(PROMPT):
Only the lines below between the ones containing "Given: Play the" and "Click the Type column header", inclusive, are to be reproduced, each exactly as it stands.

(DATA RECORDS):
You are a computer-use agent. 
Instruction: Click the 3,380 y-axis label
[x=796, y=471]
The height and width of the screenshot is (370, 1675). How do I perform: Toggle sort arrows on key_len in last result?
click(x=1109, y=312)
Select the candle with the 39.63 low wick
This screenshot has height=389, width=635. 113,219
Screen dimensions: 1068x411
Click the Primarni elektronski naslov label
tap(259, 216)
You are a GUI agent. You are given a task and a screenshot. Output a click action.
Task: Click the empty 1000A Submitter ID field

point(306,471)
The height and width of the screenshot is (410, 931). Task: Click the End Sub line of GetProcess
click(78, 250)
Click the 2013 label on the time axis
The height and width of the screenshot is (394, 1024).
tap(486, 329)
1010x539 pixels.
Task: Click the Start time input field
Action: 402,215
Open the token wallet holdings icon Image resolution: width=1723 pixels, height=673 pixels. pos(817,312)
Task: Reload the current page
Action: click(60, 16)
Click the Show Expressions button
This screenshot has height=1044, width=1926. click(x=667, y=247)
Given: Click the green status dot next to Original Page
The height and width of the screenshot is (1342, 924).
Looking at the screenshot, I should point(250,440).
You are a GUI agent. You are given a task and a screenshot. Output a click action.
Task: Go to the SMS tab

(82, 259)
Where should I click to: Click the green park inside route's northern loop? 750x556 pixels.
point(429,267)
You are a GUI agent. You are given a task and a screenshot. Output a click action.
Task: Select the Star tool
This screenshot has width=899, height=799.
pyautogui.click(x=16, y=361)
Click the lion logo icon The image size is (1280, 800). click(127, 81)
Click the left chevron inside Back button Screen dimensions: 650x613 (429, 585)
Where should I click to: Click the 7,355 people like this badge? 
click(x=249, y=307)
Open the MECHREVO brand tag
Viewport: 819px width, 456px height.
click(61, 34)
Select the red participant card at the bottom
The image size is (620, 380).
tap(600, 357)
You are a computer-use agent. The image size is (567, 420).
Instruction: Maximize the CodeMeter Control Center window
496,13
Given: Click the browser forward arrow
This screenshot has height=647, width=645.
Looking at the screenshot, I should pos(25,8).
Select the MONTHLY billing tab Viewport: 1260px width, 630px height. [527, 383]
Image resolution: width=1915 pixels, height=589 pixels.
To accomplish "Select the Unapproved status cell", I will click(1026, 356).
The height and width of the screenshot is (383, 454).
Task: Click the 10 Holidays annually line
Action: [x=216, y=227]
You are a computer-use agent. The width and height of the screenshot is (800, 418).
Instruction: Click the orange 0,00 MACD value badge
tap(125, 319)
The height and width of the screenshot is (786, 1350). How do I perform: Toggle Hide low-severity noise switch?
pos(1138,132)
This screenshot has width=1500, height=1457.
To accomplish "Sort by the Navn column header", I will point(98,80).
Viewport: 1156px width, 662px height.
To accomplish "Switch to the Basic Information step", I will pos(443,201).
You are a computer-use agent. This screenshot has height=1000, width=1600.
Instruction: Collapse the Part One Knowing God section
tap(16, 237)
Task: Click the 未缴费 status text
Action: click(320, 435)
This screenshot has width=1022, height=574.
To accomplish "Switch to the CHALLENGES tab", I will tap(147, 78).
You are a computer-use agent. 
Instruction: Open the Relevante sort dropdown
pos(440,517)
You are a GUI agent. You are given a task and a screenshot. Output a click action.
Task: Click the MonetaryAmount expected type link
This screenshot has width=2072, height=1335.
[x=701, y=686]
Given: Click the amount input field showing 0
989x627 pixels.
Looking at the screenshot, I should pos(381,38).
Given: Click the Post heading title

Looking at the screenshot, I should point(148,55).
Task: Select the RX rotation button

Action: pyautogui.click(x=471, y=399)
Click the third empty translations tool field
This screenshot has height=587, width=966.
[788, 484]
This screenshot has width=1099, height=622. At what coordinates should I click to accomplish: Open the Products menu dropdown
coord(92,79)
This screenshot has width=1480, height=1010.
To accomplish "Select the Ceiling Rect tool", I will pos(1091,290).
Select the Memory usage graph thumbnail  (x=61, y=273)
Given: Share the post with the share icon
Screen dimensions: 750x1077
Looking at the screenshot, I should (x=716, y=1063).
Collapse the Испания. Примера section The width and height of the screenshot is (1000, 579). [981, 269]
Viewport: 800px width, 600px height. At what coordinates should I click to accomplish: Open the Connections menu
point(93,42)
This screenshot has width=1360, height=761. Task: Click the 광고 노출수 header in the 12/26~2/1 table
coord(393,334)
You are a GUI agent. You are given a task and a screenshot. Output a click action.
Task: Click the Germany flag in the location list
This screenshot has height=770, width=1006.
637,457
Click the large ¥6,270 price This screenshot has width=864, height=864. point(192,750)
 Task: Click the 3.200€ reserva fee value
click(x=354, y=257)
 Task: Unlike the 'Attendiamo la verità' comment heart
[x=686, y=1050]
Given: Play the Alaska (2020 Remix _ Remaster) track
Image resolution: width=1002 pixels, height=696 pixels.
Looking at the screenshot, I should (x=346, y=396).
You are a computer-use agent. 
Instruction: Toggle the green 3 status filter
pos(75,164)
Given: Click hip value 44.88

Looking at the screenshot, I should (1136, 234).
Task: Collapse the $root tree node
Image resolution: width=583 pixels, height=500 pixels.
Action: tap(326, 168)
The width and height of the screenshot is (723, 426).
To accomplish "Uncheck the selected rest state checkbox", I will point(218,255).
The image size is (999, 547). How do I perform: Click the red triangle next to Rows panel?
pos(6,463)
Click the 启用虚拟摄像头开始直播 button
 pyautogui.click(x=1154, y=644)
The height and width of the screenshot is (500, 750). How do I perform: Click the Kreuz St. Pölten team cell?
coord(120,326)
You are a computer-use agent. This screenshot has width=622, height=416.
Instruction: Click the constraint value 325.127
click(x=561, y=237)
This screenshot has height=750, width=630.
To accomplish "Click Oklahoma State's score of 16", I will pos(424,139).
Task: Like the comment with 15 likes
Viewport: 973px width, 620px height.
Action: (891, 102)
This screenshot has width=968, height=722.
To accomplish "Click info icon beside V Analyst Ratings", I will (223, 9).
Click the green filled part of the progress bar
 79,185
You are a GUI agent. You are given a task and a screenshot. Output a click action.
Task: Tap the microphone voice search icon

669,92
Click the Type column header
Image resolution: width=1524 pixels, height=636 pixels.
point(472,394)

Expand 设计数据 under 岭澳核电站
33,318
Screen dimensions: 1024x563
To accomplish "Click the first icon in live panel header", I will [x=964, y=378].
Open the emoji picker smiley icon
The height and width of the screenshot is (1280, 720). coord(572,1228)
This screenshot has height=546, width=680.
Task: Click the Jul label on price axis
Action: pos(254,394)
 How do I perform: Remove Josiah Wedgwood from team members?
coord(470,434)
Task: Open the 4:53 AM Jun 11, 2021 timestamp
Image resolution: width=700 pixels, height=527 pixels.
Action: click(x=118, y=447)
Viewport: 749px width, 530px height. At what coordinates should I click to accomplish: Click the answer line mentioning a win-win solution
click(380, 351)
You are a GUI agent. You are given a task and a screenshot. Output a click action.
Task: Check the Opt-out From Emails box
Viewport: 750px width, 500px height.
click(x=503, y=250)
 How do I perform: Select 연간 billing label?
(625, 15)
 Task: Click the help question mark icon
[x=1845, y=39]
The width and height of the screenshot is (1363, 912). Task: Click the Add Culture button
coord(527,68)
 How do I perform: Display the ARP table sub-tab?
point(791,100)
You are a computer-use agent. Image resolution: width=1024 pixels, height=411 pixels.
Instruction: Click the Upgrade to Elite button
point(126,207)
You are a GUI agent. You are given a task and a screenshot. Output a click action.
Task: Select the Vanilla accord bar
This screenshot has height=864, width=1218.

(EXERCISE ANSWER):
Given: Play the Alaska (2020 Remix _ Remaster) track
Image resolution: width=1002 pixels, height=696 pixels.
Looking at the screenshot, I should (x=346, y=396).
You are a computer-use agent. 
Instruction: Toggle the green 3 status filter
pos(75,164)
Given: Click hip value 44.88

Looking at the screenshot, I should (1136, 234).
Task: Collapse the $root tree node
Image resolution: width=583 pixels, height=500 pixels.
Action: tap(326, 168)
The width and height of the screenshot is (723, 426).
To accomplish "Uncheck the selected rest state checkbox", I will point(218,255).
The image size is (999, 547). How do I perform: Click the red triangle next to Rows panel?
pos(6,463)
Click the 启用虚拟摄像头开始直播 button
 pyautogui.click(x=1154, y=644)
The height and width of the screenshot is (500, 750). How do I perform: Click the Kreuz St. Pölten team cell?
coord(120,326)
You are a computer-use agent. This screenshot has width=622, height=416.
Instruction: Click the constraint value 325.127
click(x=561, y=237)
This screenshot has height=750, width=630.
To accomplish "Click Oklahoma State's score of 16", I will pos(424,139).
Task: Like the comment with 15 likes
Viewport: 973px width, 620px height.
Action: (891, 102)
This screenshot has width=968, height=722.
To accomplish "Click info icon beside V Analyst Ratings", I will (223, 9).
Click the green filled part of the progress bar
 79,185
You are a GUI agent. You are given a task and a screenshot. Output a click action.
Task: Tap the microphone voice search icon

669,92
Click the Type column header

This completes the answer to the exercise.